En su discurso en el Zócalo, la presidenta Claudia Sheinbaum volvió a hablar de una reforma electoral. Espero que no insista en suprimir a diputados y senadores plurinominales y a los senadores de la primera minoría, lo cual significa premiar en exceso a la mayoría y castigar a las minorías de manera escandalosa; aunque insistió en la preocupante propuesta de elegir por voto universal a consejeros y magistrados electorales, lo cual los alinearía con alguna fuerza política. Pero por lo pronto, solo dos notas sobre el tema.

1. Después de la experiencia que acabamos de vivir en materia de traducción de votos en escaños en la Cámara de Diputados, el primer punto de una eventual reforma debería ser ese. Recuperar el aliento de la izquierda democrática que a lo largo de las décadas planteó la necesidad de que entre el porcentaje de votos y el de diputaciones existiera una correspondencia lo más exacta posible.

La forma en que las autoridades electorales ¿leyeron? los preceptos constitucionales, nos llevaron a la sobrerrepresentación más impúdica en más de 70 años. Desde 1952 la desproporción entre votos y escaños no había sido de la magnitud de la actual. Y ya se sabe o debería saberse que en el centro de la idea de representación palpita la noción de que cada fuerza política debe tener una presencia en el órgano legislativo que se corresponda con las adhesiones ciudadanas que haya logrado en las urnas.

Pues bien, sería relativamente sencillo lograr lo que las fuerzas democráticas han planteado durante décadas: en la Cámara de Diputados establecer en la Constitución que el reparto de los plurinominales se llevará a cabo para hacer que entre porcentaje de votos y de representantes exista una correspondencia exacta. Y en Senadores elegir cuatro por entidad y repartirlos con un criterio de representación proporcional y resto mayor.

2. El método. Las diferencias políticas e ideológicas que existen en la sociedad no pueden ni deben ser exorcizadas y solo desde una visión profundamente primitiva se puede pensar que existe un solo credo y diagnóstico correctos y que el resto son espurios. Estamos obligados a vivir en y con pluralidad de corrientes, y el único régimen que permite la reproducción y contienda de la diversidad en términos más o menos civilizados es el democrático. Y dentro de él, las elecciones juegan un papel fundamental. No es un método cualquiera.
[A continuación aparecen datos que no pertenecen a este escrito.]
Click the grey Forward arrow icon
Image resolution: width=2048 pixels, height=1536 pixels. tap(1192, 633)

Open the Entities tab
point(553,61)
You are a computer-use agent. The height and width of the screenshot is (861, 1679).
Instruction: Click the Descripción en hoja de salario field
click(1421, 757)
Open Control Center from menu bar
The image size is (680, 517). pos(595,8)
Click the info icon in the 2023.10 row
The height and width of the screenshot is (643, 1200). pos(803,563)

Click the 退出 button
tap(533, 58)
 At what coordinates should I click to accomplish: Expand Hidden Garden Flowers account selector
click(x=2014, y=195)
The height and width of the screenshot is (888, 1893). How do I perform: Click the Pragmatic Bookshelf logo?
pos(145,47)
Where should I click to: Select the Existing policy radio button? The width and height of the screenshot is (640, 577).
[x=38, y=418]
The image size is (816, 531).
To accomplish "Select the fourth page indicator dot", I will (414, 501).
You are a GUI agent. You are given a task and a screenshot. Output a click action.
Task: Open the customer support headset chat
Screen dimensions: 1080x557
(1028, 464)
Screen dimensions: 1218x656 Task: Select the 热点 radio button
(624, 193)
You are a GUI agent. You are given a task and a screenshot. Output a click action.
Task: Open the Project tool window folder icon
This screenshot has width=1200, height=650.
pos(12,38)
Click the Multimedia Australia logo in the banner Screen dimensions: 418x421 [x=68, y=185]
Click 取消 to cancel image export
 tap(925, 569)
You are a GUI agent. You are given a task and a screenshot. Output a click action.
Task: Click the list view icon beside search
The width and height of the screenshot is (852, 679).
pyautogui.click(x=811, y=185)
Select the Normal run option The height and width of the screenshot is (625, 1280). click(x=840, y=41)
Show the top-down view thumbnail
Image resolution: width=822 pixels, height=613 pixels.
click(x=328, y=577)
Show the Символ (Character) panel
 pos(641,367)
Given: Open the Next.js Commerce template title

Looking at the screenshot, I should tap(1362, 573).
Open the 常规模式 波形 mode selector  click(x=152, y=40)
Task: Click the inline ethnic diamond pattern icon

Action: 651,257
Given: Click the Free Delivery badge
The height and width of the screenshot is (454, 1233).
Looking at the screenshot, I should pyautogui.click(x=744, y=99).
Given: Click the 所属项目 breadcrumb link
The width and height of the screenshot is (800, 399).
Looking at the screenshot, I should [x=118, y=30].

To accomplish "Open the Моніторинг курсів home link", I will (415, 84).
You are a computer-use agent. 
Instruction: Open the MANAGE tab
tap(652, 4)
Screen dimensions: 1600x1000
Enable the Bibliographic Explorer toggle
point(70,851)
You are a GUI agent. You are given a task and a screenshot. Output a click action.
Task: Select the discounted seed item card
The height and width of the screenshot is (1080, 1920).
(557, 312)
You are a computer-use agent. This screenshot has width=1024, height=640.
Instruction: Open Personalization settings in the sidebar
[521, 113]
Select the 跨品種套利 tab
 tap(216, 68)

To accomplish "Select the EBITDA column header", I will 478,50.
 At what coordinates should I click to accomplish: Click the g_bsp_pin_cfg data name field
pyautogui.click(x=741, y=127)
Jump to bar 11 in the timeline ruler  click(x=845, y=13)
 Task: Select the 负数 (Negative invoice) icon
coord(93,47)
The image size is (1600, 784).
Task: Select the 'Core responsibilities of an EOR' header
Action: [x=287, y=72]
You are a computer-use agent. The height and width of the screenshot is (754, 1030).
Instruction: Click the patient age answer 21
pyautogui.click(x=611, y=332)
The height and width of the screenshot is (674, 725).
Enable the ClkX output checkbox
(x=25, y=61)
Gracias a elecciones auténticas la diversidad política puede coexistir y competir de manera pacífica e institucional. Y las reglas e instituciones son cruciales para lograr ese objetivo. En las últimas reformas (1994, 1996, 2007 y 2014) se buscó y logró que esas normas fueran acordadas por todos de tal suerte que el punto de partida de las contiendas electorales fuera aceptado por los diferentes partidos.

Lograr el acuerdo en las reglas del “juego” electoral debería ser uno de los objetivos centrales de la eventual reforma. Y eso se logra con diálogo y negociación, escuchando y evaluando las diferentes preocupaciones e iniciativas de la diversidad política. En el pasado fue posible, y no sé por qué hoy no lo sería, salvo por el resorte bien aceitado de la mayoría que cree tener la razón en un puño y trata a sus adversarios políticos como si fueran ilegítimos.

Pero una reforma electoral que no cuente con el aval de quienes van a competir bajo sus reglas, sería el anuncio de conflictos sin fin, en el área que supuestamente es diseñada para inyectar confianza y legitimidad.